I have alot of these lines in my php error_log. This isn't malicious is it? If it's not, how do I make these lines not display?


----------



## Carpetsmoker (Oct 4, 2011)

I think these lines are in your webservers's error log, not in your PHP's error log?

They messages are harmless, and mean exactly what they say, that the client closed the Keep-Alive connection.

Normally, when you visit a website, you need to fetch a whole bunch of resources, the page itself, all the images, CSS, Javascript, favicon, etc. For these forum's index page for example, a total of about 25 pages need to be fetched.
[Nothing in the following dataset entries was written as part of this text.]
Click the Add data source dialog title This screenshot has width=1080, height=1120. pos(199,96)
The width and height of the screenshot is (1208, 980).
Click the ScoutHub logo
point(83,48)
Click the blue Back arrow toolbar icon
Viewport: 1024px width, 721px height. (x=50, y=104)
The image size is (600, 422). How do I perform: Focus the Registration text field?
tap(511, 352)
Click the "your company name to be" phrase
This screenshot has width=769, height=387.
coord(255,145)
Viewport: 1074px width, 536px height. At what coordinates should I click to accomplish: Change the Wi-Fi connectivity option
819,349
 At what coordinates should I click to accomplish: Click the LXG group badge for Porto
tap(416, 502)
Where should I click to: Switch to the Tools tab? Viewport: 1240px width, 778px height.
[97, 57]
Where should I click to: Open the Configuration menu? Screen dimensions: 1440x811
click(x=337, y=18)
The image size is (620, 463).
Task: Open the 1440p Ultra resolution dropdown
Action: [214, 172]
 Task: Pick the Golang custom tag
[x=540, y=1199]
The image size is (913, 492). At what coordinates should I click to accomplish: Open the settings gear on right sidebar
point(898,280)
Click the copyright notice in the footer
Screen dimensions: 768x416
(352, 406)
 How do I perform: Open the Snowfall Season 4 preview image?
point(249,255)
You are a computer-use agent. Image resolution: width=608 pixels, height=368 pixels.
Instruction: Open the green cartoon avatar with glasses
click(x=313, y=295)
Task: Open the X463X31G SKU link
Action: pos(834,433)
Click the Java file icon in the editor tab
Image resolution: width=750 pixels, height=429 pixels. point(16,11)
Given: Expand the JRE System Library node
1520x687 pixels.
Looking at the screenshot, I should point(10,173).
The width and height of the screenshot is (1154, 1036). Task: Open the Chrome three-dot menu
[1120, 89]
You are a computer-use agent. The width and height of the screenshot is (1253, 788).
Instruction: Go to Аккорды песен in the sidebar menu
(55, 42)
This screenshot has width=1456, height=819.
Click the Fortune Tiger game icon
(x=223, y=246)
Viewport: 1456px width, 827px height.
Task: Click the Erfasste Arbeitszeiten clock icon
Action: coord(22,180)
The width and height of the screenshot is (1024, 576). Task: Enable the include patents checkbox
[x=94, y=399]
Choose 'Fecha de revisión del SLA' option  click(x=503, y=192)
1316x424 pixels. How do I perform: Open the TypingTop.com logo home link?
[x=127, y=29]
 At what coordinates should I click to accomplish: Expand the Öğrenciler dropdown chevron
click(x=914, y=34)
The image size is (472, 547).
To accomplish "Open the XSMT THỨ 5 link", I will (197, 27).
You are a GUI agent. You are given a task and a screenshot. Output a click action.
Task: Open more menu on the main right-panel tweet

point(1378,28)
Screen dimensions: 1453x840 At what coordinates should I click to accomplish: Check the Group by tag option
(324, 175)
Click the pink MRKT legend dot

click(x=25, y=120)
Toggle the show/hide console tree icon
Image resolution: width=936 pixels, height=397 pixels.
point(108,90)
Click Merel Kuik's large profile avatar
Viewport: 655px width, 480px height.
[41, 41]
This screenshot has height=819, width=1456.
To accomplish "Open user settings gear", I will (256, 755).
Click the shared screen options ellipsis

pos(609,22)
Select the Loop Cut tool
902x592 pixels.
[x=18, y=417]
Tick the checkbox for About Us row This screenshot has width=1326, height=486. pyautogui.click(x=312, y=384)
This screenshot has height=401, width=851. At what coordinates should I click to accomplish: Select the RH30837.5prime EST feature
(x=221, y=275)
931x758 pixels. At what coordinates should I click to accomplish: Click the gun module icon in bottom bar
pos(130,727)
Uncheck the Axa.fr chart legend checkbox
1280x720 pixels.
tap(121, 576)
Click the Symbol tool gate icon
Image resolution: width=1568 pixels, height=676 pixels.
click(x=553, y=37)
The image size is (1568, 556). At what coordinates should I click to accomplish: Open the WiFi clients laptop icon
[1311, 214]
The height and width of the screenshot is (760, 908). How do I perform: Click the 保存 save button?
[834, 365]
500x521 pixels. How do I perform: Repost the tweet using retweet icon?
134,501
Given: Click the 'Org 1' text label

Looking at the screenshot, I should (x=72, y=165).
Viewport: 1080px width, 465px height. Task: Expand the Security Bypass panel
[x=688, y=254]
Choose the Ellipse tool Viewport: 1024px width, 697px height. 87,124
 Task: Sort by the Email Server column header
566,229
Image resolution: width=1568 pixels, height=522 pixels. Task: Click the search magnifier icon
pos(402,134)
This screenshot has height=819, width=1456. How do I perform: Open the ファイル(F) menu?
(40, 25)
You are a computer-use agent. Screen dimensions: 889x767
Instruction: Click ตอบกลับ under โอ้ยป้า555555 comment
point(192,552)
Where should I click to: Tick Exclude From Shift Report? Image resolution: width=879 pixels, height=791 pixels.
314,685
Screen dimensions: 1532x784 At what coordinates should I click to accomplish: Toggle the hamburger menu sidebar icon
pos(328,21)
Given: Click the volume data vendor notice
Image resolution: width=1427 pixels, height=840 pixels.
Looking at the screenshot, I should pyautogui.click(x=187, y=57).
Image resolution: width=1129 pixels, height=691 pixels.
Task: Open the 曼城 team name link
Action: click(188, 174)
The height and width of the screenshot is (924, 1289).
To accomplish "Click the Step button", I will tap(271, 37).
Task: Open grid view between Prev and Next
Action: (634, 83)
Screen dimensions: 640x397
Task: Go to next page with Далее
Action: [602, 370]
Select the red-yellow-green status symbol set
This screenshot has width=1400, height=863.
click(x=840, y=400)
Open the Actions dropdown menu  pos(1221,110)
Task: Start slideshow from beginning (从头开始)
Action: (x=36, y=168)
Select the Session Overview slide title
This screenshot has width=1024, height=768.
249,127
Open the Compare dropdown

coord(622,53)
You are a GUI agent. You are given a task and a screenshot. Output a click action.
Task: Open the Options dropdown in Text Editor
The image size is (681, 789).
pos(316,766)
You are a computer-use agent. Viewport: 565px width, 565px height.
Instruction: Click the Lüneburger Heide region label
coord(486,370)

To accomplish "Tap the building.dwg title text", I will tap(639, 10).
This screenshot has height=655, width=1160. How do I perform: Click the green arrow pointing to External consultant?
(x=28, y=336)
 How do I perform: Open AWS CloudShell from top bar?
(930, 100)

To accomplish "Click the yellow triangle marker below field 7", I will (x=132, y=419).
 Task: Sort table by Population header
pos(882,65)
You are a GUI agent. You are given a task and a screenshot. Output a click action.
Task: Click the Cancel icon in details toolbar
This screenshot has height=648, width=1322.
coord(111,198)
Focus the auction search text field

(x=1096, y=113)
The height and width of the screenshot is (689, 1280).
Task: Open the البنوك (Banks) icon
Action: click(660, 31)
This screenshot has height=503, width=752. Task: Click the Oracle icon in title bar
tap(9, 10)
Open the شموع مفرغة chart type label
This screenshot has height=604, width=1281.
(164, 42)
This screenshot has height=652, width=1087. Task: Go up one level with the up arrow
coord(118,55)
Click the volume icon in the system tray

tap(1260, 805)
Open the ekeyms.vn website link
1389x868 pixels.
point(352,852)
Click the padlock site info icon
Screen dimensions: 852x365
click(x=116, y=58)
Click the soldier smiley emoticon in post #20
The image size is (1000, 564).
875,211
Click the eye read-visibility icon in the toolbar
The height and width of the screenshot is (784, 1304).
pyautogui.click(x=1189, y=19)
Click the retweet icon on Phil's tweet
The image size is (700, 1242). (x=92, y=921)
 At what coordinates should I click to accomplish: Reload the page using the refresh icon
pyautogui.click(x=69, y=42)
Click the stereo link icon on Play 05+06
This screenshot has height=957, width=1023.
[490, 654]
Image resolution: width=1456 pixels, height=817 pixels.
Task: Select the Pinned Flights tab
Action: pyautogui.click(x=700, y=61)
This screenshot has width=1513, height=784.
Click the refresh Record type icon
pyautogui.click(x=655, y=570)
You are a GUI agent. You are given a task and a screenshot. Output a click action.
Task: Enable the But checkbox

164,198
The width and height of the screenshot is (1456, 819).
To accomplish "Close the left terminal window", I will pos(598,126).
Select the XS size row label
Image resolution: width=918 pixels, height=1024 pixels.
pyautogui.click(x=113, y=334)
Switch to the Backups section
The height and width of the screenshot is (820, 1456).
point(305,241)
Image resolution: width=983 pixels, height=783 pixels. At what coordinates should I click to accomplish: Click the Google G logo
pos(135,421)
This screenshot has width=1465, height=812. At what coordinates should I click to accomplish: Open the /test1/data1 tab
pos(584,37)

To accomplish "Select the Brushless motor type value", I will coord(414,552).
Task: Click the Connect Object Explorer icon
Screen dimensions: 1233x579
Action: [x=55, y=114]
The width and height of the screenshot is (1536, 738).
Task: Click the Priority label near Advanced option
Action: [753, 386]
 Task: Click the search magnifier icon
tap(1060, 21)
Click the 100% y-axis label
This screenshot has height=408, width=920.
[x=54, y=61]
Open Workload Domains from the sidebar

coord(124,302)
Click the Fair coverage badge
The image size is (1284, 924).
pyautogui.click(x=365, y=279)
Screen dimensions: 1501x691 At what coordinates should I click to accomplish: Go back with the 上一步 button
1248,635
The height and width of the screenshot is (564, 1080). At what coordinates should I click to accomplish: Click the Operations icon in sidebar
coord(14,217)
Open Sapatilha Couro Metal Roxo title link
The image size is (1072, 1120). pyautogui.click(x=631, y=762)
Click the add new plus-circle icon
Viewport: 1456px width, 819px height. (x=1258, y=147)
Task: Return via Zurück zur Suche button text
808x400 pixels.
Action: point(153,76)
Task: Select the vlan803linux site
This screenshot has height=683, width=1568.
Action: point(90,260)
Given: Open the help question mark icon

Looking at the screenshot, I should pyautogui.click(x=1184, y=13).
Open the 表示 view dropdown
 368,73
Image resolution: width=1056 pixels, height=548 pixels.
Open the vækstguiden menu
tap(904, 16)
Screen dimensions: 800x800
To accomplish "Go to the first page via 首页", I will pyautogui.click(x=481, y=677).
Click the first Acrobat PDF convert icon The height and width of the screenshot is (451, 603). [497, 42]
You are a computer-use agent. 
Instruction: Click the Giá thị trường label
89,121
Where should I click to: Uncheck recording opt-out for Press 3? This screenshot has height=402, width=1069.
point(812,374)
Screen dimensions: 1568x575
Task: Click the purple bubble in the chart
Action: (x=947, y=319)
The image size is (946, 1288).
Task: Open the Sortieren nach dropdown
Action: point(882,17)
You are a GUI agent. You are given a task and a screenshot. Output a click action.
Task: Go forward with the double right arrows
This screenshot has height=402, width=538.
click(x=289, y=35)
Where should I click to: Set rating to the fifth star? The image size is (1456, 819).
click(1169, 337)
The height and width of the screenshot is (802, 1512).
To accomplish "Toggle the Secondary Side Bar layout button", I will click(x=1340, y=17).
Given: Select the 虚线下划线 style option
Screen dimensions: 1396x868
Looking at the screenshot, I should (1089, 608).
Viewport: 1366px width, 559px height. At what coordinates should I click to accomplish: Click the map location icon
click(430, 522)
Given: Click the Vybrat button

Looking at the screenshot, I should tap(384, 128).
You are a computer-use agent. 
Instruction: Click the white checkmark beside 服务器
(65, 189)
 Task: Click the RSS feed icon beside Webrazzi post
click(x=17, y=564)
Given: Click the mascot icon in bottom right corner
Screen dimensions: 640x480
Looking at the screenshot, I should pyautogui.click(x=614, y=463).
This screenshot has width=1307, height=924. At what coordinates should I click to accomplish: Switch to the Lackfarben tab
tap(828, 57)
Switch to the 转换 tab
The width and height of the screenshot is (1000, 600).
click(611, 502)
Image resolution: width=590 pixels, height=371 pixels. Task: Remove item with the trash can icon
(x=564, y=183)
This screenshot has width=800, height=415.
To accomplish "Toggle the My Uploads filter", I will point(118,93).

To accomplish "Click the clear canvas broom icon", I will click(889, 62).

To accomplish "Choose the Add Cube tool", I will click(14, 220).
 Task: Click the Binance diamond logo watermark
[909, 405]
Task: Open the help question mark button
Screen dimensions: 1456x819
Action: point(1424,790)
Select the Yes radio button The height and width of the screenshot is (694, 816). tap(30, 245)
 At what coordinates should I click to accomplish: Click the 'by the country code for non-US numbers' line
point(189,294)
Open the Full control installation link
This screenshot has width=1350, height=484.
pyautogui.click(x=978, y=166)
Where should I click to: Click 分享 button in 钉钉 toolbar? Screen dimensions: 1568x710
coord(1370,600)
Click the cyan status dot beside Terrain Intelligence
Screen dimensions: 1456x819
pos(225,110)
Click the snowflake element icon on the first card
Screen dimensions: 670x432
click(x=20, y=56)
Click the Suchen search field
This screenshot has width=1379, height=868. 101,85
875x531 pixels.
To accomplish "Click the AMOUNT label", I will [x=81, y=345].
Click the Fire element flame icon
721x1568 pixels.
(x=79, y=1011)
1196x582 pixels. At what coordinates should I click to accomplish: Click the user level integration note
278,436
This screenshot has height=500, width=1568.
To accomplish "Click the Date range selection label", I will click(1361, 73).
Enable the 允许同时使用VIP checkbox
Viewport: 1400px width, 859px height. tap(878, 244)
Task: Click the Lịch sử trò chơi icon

In a simple model, the client makes a total of 25 connection. This means the client and server have to establish a TCP connection 25 times. A relatively costly operation.
With a HTTP Keep-alive, the server won't close the connection immediately after the file is sent, but keeps the connection open for a _n_ amount of seconds so that it can be recycled for more files. No more TCP handshaking overhead, meaning a faster page load.
There are a few additional advantages like less resources required of the server.

You didn't mention which webserver you're using, you can try settings your Keep Alive timeout lower, this is a good idea anyhow IMHO, details here. The default in Apache is 15 seconds, something like 2 or 3 seconds makes much more sense IMHO.


----------



## Anon (Oct 5, 2011)

Thanks, mate, I'll go ahead and drop it down a little.


----------